• DIRECTIONS: With the exception of the pictures, transcribe the entire listing exactly.

+--

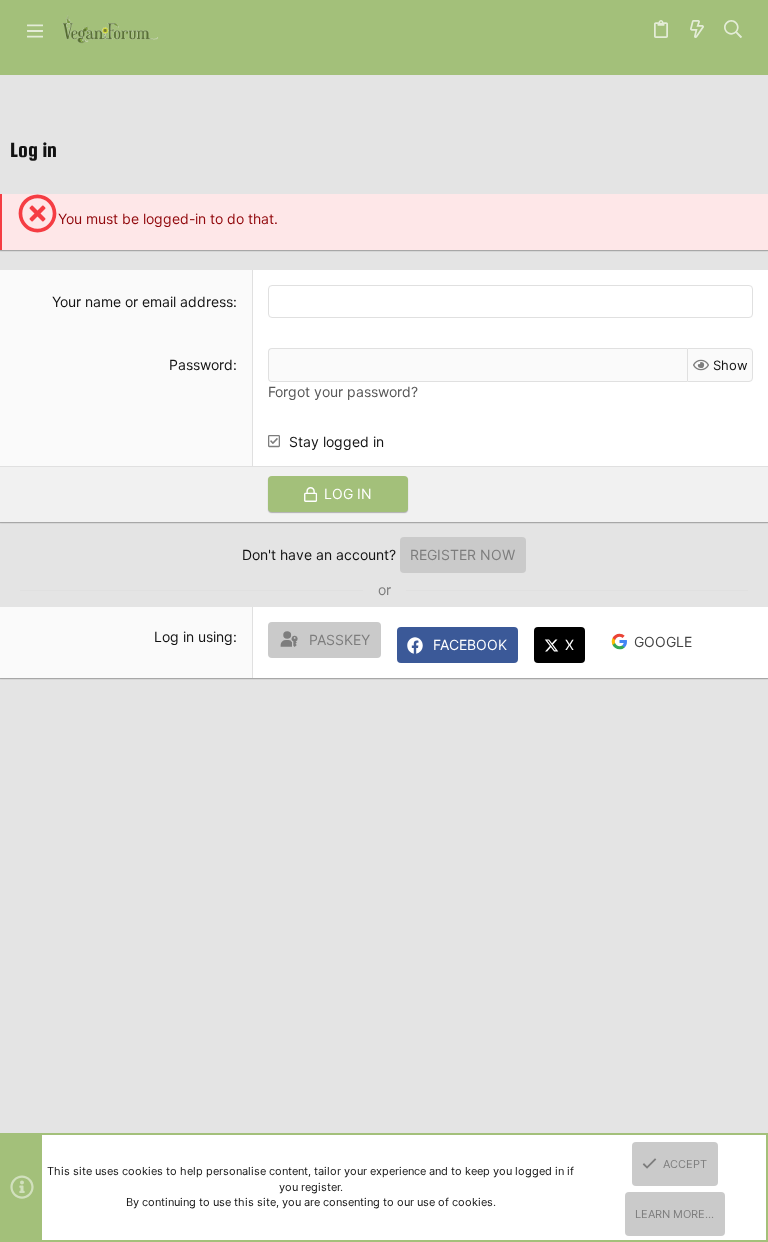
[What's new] (697, 30)
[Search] (733, 30)
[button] (35, 30)
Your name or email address (142, 301)
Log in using (193, 636)
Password (201, 364)
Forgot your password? (343, 391)
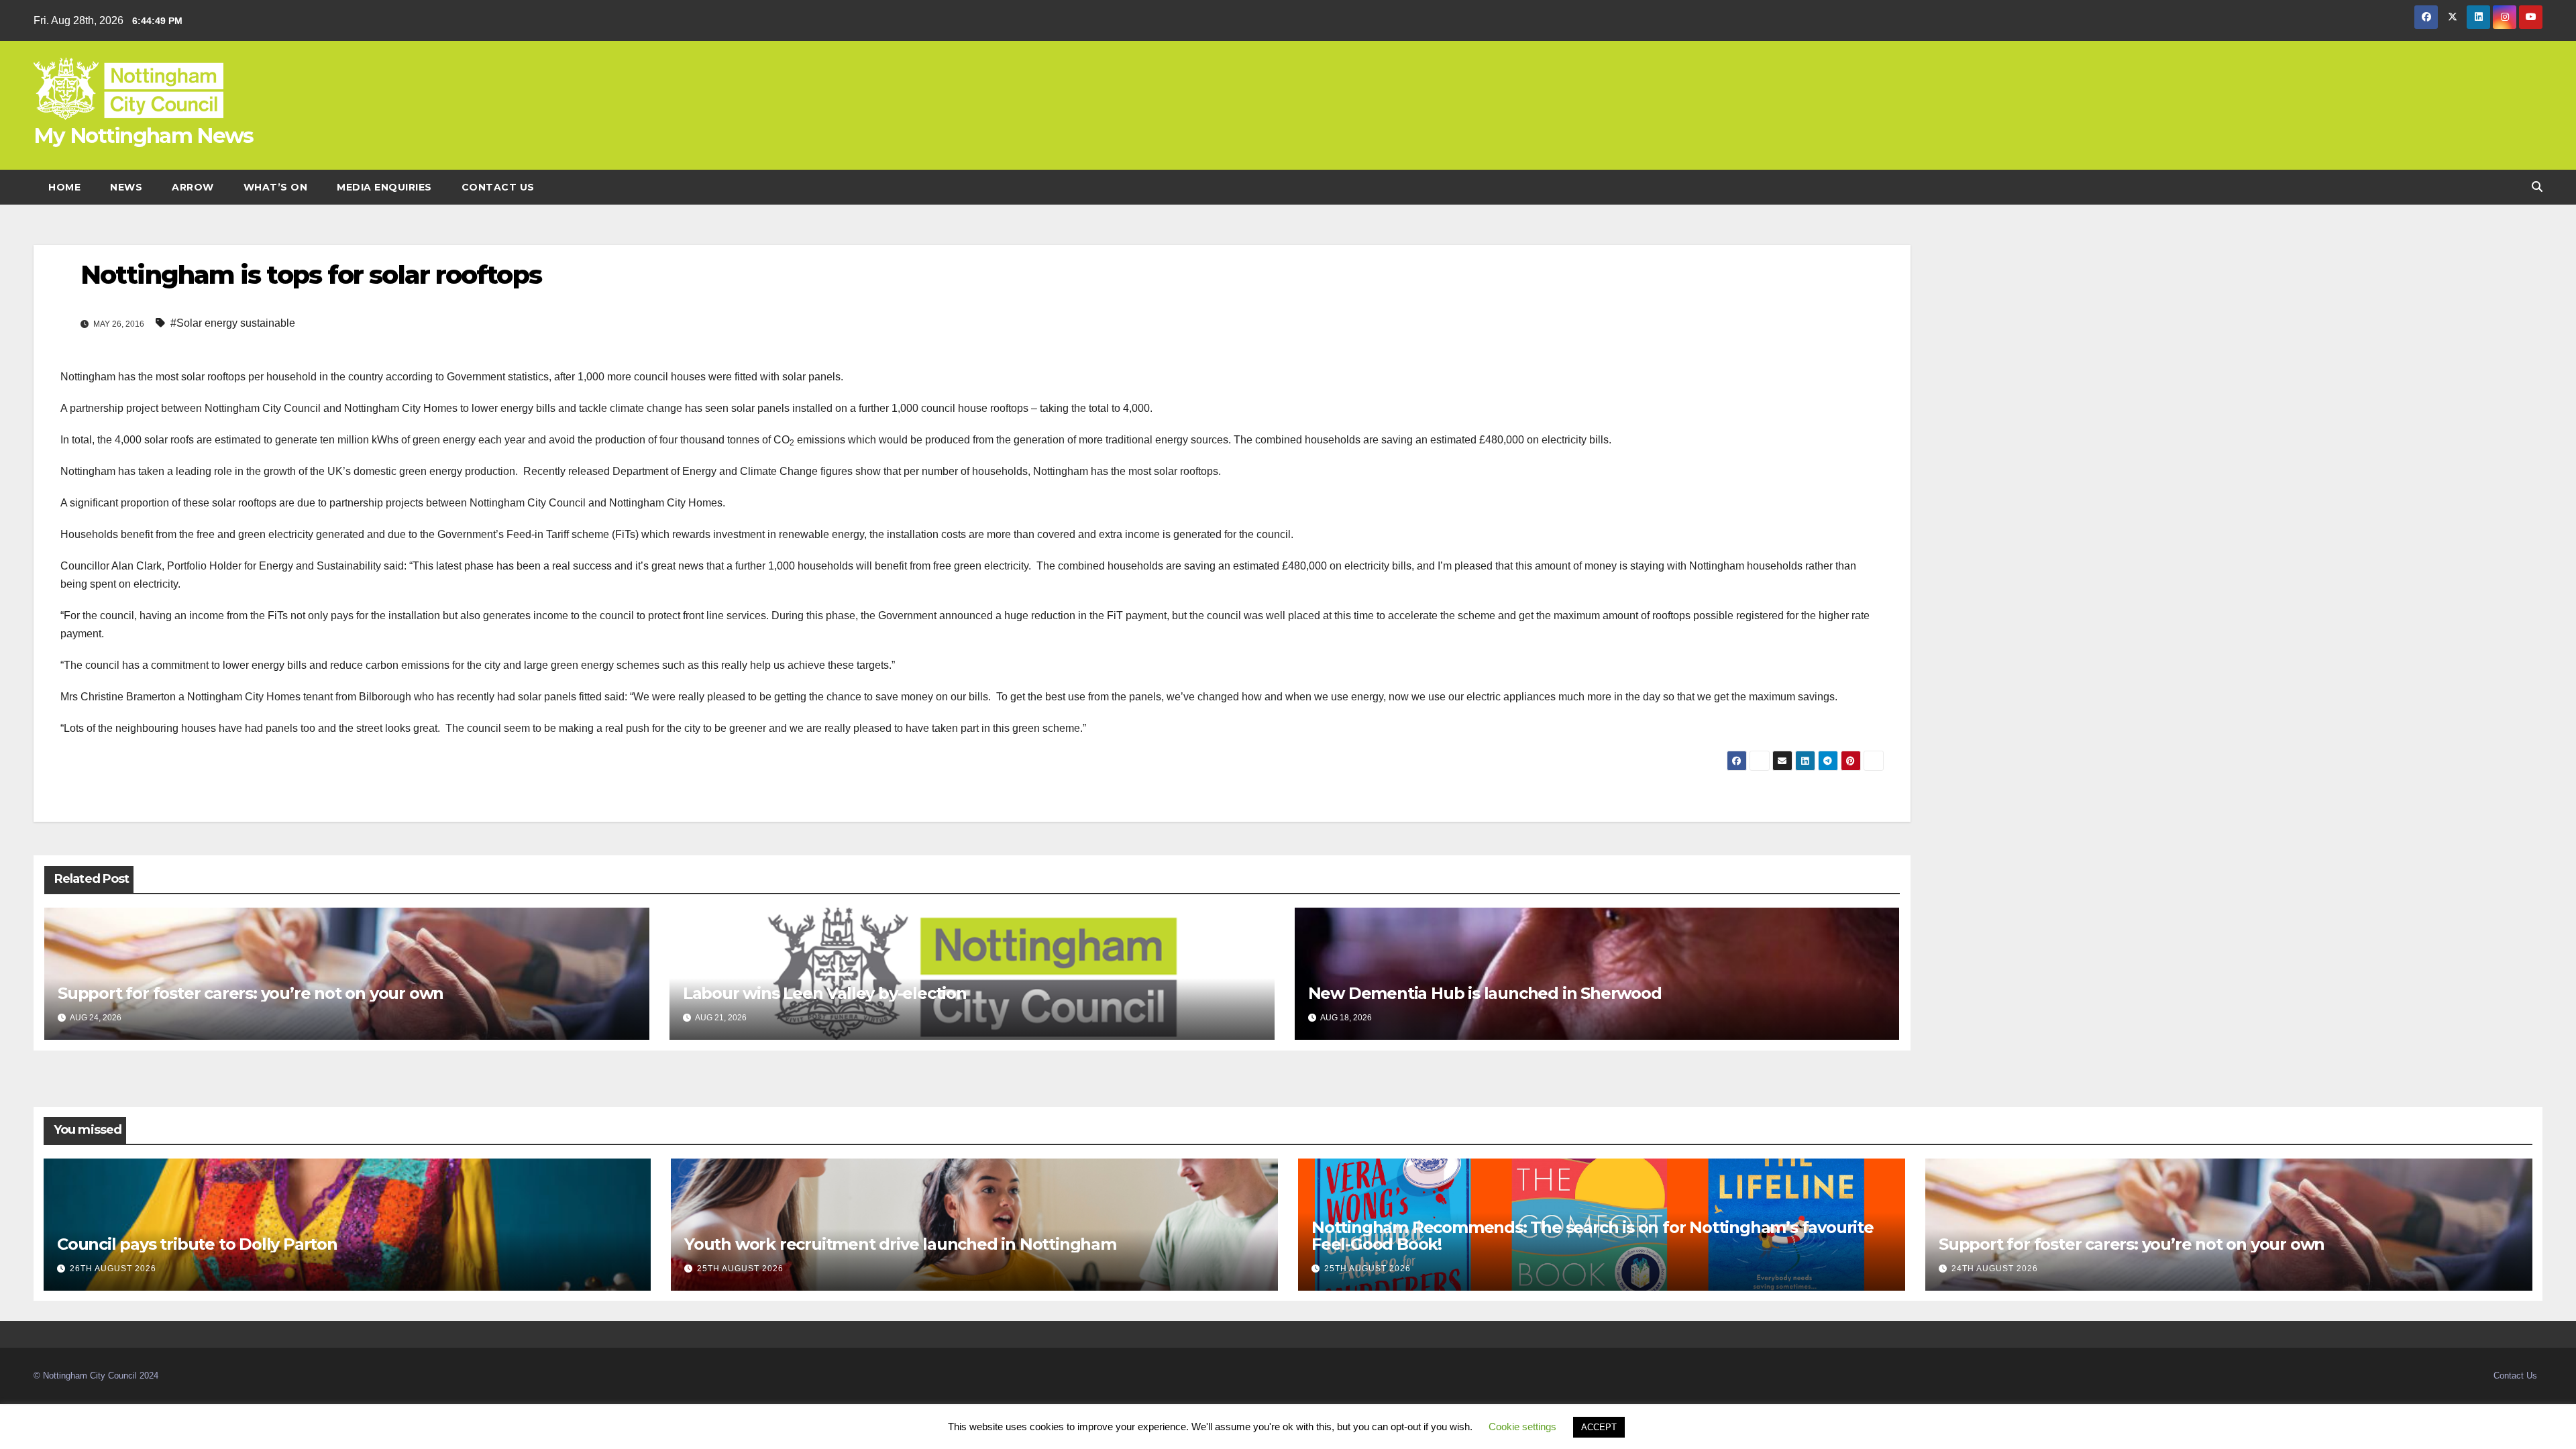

+--

• RESULT BELOW:
[What's new] (697, 30)
[Search] (733, 30)
[button] (35, 30)
Your name or email address (142, 301)
Log in using (193, 636)
Password (201, 364)
Forgot your password? (343, 391)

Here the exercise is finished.